Les migrants changent aussi le contenu de la citoyen­neté urbaine, qui affiche des valeurs nouvelles, faites d’un brico­lage des modes de vie et d’expression : beau­coup de formes d’expression artis­tiques (théâtre, musique, arts plas­tiques) sont le fruit de ces métis­sages qui enri­chissent aussi la vie asso­cia­tive. Dans le passé, Mont­par­nasse a ainsi été le lieu des peintres de l’École de Paris, origi­naires d’Europe de l’Est et du Sud dans les années 1920 et 1930, des écri­vains améri­cains, le Marais a été celui de la confec­tion du fait de la présence de juifs d’Europe de l’Est, Issy les Mouli­neaux celui de la créa­tion et de la produc­tion vesti­men­taire des Armé­niens. Aujourd’hui, la diver­sité, le cosmo­po­li­tisme, la lutte contre les discri­mi­na­tions font partie des valeurs de la citoyen­neté urbaine appor­tée par les migra­tions. Des entre­prises s’y établissent, comme en Seine-Saint-Denis, profi­tant des oppor­tu­ni­tés créées par des impôts locaux faibles ou fran­chi­sés. L’entrepreneuriat « ethnique » y est actif.

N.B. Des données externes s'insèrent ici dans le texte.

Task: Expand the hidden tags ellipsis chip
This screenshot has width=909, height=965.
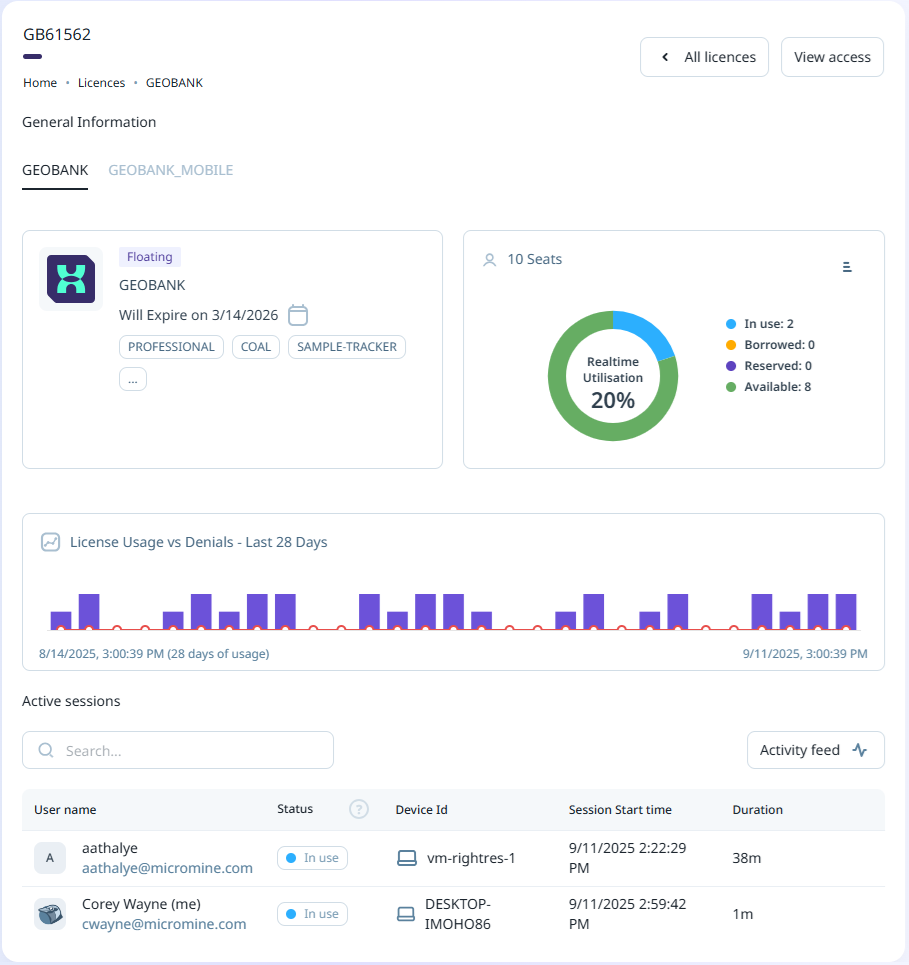Action: tap(133, 379)
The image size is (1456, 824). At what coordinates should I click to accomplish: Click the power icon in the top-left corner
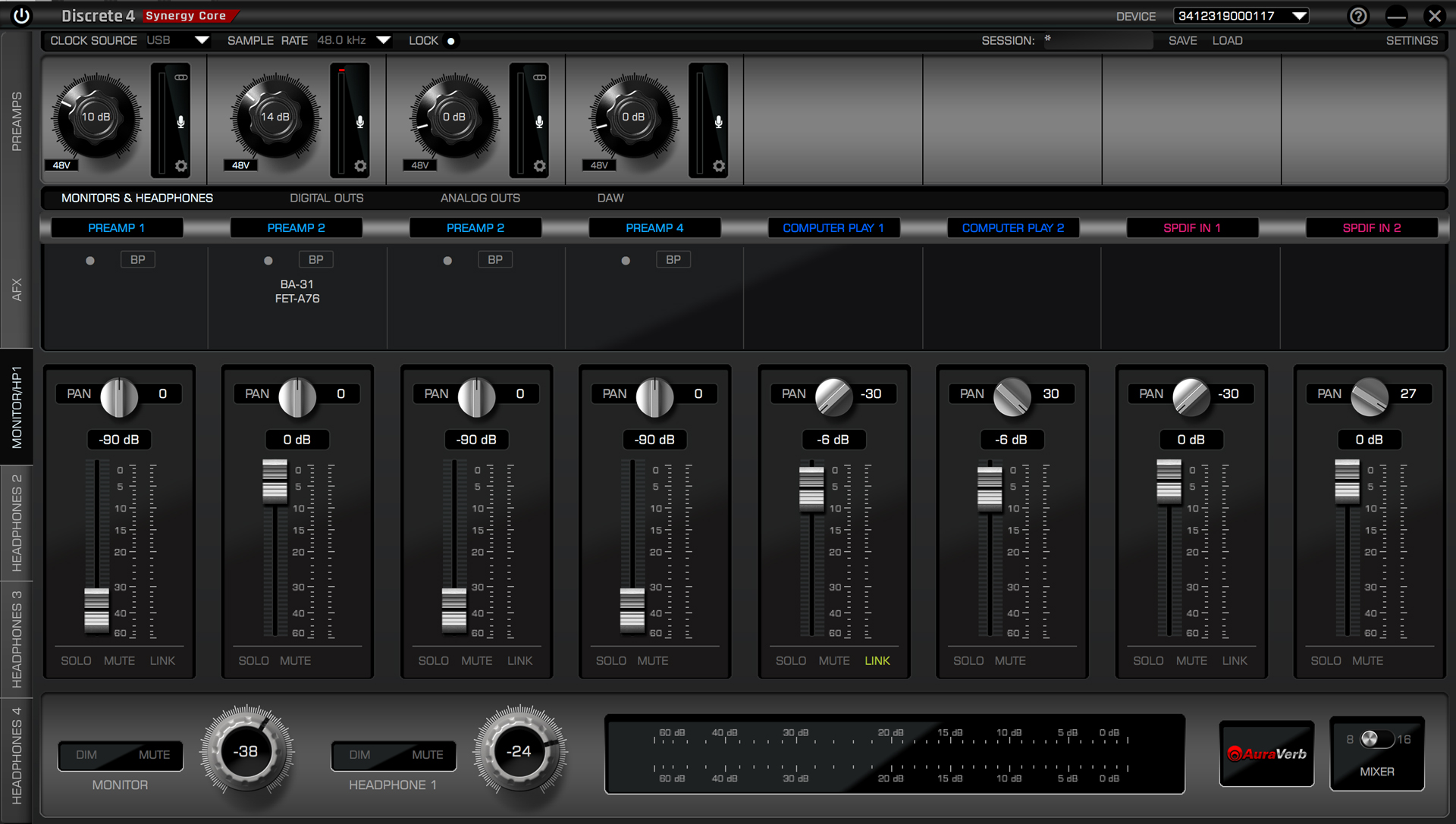point(20,14)
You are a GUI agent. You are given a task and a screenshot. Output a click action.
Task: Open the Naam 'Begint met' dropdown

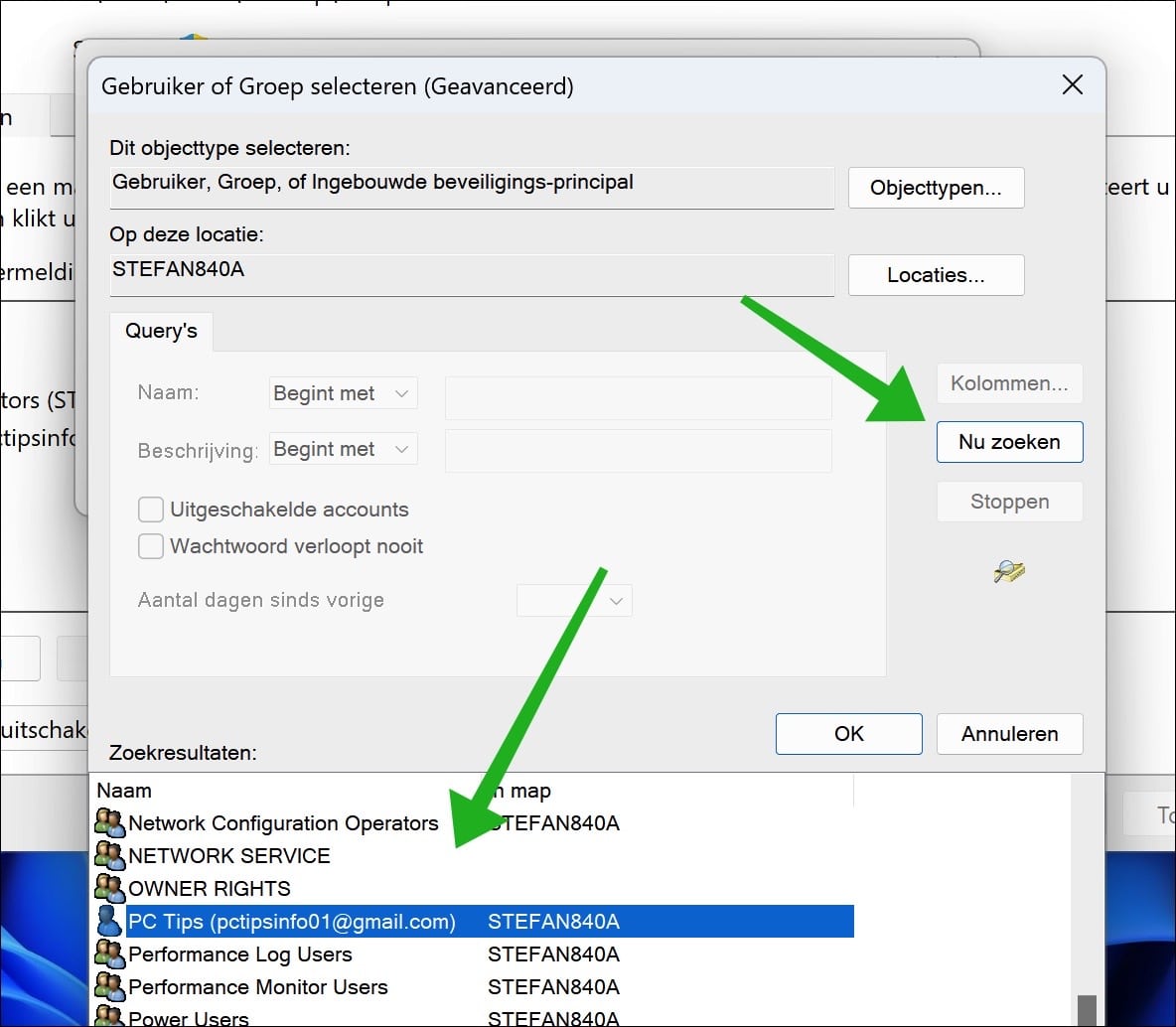coord(343,393)
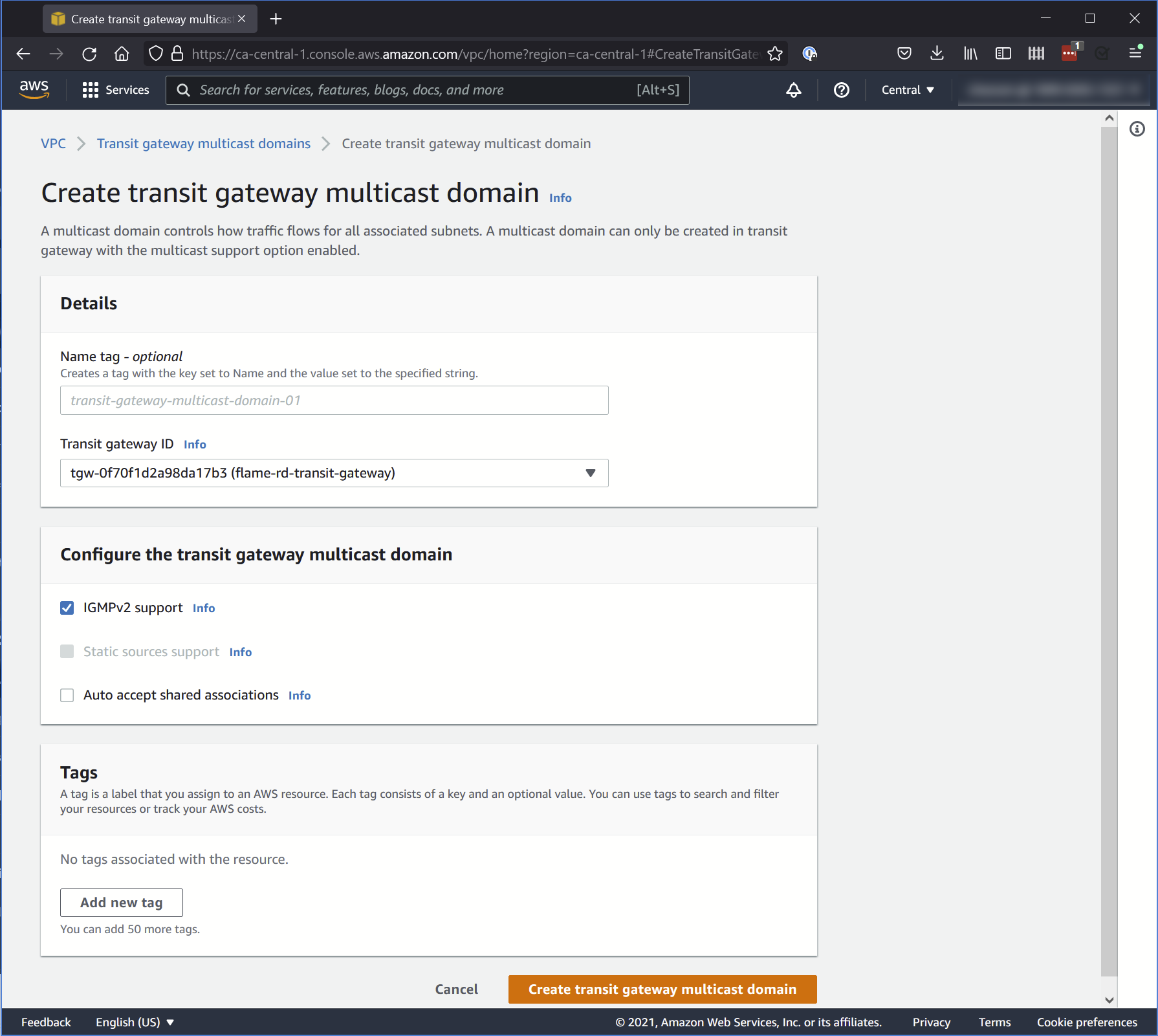Open the browser Library icon
The height and width of the screenshot is (1036, 1158).
pos(970,53)
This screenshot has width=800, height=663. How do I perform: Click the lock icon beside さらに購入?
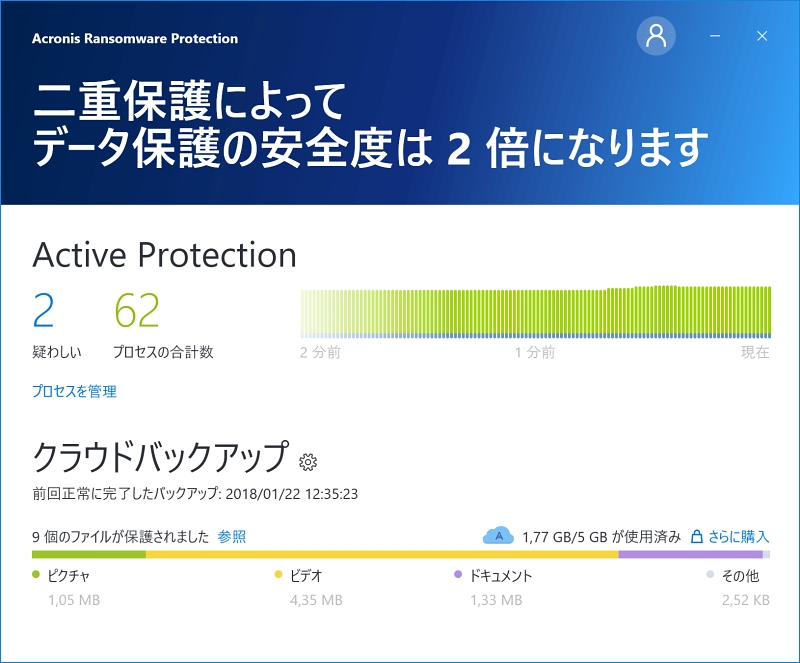[x=696, y=536]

Dans les grandes métro­poles, la diver­sité, le cosmo­po­li­tisme, la lutte contre les discri­mi­na­tions font partie des valeurs de la citoyen­neté urbaine appor­tée par les migra­tions. CC-BY-NC-SA Flickr​.com – Amartvste

Enfin l’Islam devient une compo­sante visible en milieu urbain. Parmi les mosquées dites « cathé­drales » par leur taille et leur capa­cité à accueillir des natio­naux et des migrants d’origines cultu­relles diverses, seules les grandes villes en sont dotées. Ainsi, en France, Paris, Lyon, Lille, Marseille, Stras­bourg, Toulouse sont capables d’offrir des espaces reli­gieux suffi­sants pour les fidèles qui veulent éviter les lieux de cultes confi­nés qui comportent le risque d’abriter des groupes à tendance sectaire. En France aussi, plusieurs grandes villes ont vu s’afficher des temples boud­dhistes, des églises russes restau­rées ou construites récem­ment, témoi­gnant de l’élargissement de l’offre spiri­tuelle et reli­gieuse à la mesure de la diver­sité des popu­la­tions. Certains commerces sont liés à ces chan­ge­ments, comme, dans les quar­tiers popu­laires de Paris ou de Marseille, le déve­lop­pe­ment depuis vingt ans de librai­ries musul­manes, de carrés musul­mans dans les cime­tières, de maga­sins de prêt-à-porter musul­man, de bouche­ries hallal. Les modes vesti­men­taires changent aussi avec saris indiens et boubous afri­cains. Enfin, les migrants rajeu­nissent les popu­la­tions urbaines des centres villes, du fait qu’ils circulent plus souvent que celles-ci dans les centres urbains où ils n’habitent pas car ils y travaillent, s’y retrouvent entre compa­triotes ou y trouvent restau­rants et boutiques « ethniques », cafés, asso­cia­tions, moins présents dans les péri­phé­ries urbaines où ils résident. Ils attirent aussi une popu­la­tion d’autochtones en quête d’exotisme. Ils changent ainsi la ville, tant dans ses contours, sa physio­no­mie que dans ses manières d’être citoyen urbain.